Think global but act local is a great slogan, but taking a genuine interest in global issues can easily have us taking our eyes off the ball being kicked by our giggling toddler. I know because I’ve done it.
But in the times that are coming, we probably won’t be able to rely on anyone else but those tied by bonds of love and blood to help us have a secure and joyful future. I’ve proved this before. I was once part of a loosely organised eco-pagan flavoured ‘tribe’ of traditional woodland workers. In a few years we built some of the tightest bonds of brotherhood, sisterhood and shared mission I have ever been privileged enough to experience. But in a few more short years a succession of relationships and circumstances disbanded us to the four corners of the globe. Those bonds might still hold for some of us in a crisis, but in the meantime the world slowly grinds you down individually and alone between the odd phone call and DM.
Maybe I am finally noticing this because all this hasn’t come naturally to me. Or maybe it’s because the other day I started experiencing the sort of symptoms that turned my Dad green, before erasing him from the planet.
I was fucking terrified. Weeping uncontrollably at random terrified. Terry Pratchett (who I met once at a book signing) once wrote that people say life flashes before your eyes just before you die, and it does, it’s called life. This is a jolly joke until you really look down the barrel at it, as he had to, and I felt like I was.
From the pains in my abdomen I imagined I could feel tumours blooming like cauliflowers inside me. For the next 48 long hours I scrabbled around grabbing desperately at the industrialised privileges of blood tests and ultrasounds. I was, in my own mind at least, knocking on death’s door and wondering whether I would have time to run away before he answered. My entire existence was reduced to the first words out of a doctor’s mouth the next Monday morning.
And suddenly, inevitably, all the environmental endeavours I had ever attempted, all the aid work, the activism, the writing, didn’t mean shit. More than that, it felt like it never had, and never would. All that mattered to me was that soon, very soon, I would never see my family again.
Maybe this was it, my low point. Lying on my side with my greying chest hairs gakked with gel while a computer screen measured up something at 11cm (my kidney) that I thought was a tumour. And I knew that in a few seconds, they would tell me that I was going to die after months of extreme discomfort and abject terror.
And then the relief. I stood in an alleyway outside the clinic, crying behind my hands and fervently thanked the god I have no organised belief in for the gift of gallstones.
A while later I Googled what gallbladders do, wondering why mine had gone wrong.
Gallbladders, of course, make bile.
So good Andy.
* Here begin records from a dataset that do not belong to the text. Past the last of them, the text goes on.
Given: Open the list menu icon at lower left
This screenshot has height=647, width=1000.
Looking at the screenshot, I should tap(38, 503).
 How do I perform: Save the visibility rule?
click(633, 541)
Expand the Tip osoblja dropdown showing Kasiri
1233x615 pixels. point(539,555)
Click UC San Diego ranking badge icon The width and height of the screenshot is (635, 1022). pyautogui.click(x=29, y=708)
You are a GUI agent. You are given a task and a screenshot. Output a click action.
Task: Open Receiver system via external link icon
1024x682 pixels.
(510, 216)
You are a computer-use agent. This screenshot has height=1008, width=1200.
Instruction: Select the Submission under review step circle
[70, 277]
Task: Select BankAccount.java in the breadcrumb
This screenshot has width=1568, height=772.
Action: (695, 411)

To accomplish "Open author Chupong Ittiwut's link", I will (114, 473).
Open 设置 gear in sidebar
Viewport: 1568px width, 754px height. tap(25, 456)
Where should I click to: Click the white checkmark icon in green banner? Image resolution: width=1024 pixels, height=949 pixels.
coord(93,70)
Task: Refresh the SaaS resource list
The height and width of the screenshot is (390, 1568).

Glad you're on the mend after that roller-coaster. Many similarities to my own journey and I'm so glad I've had the opportunity to connect deeply with my family these last few years. I don't want my kids to ever leave home.
We've actually arrived at think local and act local although of course global issues are impacting our present and future. But I do believe that in the not too distant future our Monkeyspheres will be drastically scaled back to a range consisting of immediate (as in those in the same household) family and neighbours. As a father my mantra is "what physical and emotional legacy can I leave my kids and possible future grandkids for doing well in that radically relocalised way of life?"
Damn, Andy!
Cutting to the heart of the matter... Capitalism champions the individual, whether it be individual 'brilliance' or individual 'choice'. It seems to me that what you're saying is that contemporary life is designed to separate us from the people around us, and to seek meaning in the 'stuff'.
When in reality meaning is all around us, in the family we care for, in the friends we will do anything for, and workmates we help move house on the weekend.
If we focused on those relationships and how our actions affected them, perhaps that would be all we needed?